07/03/2012

Website Performance Monitoring: Going Beyond the 6 Nines

Let's say you've done all the "due diligence" you can possibly stand in making your website as reliable as possible. You have a reliable Internet connection (or two), your server has plenty of resources (disk space, RAM and CPU), your database is replicated, you have back up power and your application has zero bugs! (There's not even so much as a single error message in your web server logs!)

What's Next?

Well, if your site isn't fast, having "6 nines" uptime won't really matter. Internet users are getting more and more demanding. If they search for you and click, they won't wait around more than a few seconds for your page to load. Then, it's a simple click of the back button and you are dead to them - forever. At least that's how we browse the 'net.
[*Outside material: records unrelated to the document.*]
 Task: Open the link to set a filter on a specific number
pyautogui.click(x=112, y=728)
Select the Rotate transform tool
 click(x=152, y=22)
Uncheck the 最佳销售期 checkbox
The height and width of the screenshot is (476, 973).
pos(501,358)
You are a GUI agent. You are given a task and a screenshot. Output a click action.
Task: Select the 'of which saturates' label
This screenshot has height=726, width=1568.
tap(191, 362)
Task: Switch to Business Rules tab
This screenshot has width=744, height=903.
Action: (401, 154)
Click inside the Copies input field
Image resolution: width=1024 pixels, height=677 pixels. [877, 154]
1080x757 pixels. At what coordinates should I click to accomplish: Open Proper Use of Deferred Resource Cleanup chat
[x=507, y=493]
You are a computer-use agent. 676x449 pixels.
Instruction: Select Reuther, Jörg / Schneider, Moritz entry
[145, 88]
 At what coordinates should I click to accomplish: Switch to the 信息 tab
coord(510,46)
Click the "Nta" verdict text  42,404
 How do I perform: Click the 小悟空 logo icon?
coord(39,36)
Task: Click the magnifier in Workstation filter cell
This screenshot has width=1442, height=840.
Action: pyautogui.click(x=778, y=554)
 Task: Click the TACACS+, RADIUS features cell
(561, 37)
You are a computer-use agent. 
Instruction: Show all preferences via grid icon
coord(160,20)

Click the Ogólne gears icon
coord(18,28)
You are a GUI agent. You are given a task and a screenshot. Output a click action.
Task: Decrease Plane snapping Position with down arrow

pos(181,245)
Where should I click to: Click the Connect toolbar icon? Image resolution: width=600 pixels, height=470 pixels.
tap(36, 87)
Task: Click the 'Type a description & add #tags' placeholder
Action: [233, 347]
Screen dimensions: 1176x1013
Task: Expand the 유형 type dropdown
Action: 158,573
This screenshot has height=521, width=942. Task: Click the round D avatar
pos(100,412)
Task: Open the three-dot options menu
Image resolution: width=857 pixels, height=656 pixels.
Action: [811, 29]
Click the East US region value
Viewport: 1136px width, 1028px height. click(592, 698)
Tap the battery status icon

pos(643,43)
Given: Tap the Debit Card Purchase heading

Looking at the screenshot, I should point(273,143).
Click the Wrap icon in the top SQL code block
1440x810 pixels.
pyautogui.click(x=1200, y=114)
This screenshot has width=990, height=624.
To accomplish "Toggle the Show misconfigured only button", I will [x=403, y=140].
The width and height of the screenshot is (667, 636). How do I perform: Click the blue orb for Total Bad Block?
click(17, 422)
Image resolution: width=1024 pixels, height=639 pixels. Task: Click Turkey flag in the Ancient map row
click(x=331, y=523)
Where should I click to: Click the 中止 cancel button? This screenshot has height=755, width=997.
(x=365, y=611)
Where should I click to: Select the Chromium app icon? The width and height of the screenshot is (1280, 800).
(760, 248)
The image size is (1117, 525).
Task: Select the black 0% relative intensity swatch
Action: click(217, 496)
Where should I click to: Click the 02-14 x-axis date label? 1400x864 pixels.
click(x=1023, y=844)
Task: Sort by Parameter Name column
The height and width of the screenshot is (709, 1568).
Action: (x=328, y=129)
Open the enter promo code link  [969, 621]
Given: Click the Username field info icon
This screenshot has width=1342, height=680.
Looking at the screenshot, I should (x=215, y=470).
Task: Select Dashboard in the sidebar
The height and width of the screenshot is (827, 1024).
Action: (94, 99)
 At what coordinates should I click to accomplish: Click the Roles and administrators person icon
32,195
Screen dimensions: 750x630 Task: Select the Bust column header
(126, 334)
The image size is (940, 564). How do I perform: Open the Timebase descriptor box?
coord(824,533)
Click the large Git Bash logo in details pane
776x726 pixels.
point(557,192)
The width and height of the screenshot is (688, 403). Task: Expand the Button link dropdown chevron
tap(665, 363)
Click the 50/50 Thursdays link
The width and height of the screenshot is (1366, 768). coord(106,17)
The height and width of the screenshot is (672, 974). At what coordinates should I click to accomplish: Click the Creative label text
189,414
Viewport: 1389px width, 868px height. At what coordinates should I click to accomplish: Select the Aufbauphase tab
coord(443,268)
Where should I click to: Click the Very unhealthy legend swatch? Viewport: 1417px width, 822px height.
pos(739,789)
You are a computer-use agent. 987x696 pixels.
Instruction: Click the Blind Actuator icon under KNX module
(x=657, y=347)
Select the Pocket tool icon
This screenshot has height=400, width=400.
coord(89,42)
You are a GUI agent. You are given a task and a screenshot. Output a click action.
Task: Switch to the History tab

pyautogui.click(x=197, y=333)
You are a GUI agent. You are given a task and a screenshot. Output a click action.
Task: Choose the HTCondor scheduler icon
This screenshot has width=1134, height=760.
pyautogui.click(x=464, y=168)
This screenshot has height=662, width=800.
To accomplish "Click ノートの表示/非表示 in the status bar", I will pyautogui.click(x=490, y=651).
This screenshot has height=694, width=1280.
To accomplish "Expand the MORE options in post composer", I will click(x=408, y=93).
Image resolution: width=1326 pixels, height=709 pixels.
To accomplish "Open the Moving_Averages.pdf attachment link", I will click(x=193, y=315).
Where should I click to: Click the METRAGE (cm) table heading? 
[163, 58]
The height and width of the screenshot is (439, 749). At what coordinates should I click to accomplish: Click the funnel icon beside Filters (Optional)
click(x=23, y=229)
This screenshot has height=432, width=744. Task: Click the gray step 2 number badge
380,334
You need a monitoring tool that will give you performance information for your HTTP request/response transactions. Just knowing when your site is down isn't enough and just knowing how long the response took isn't enough. You need detail. We break it down like this:

  • DNS Time - The time it takes to get your authoritative name server to resolve your domain name and return the IP address for the requested host. And we do a real lookup every time (no cached lookups).
  • Connect Time - The time it takes to send your web server a connection request (TCP SYN packet) and receive a response (TCP ACK packet).
  • SSL Time - For secure pages this is the time required for the SSL bits to negotiate themselves.
  • TTFB (or time to first byte) - This is the time required to send your server the request and wait for the first byte of response. It is typically a good indicator of how long it takes your server to build the response page.
  • TTLB (or time to last byte) - This is the time required to receive the body (content) of the HTTP response. We also use this number to estimate the data transfer rate so you can see how your bandwidth is working.

The beauty of having all this information is it gives you a fighting chance to really improve the speed of your responses. For example, without this data, you might spend a lot of time and money making your web server a lean, mean fighting machine, when really it's your DNS lookups that are slowing the whole thing down - and they could be coming from a different server.

Another example: If you just have one overall response time number to look at, and it's a big number, you might think you need more bandwidth. With detailed data, it will become obvious quickly if your content generation (e.g. a slow database query) is the real culprit. In that case, TTFB will be much longer than any of the other values and will get your attention like a shining beacon of light.

We want to do more than just wake you up in the middle of the night because something crashed. We want to give you the information you need to put your best foot forward out there on the public Interwebs.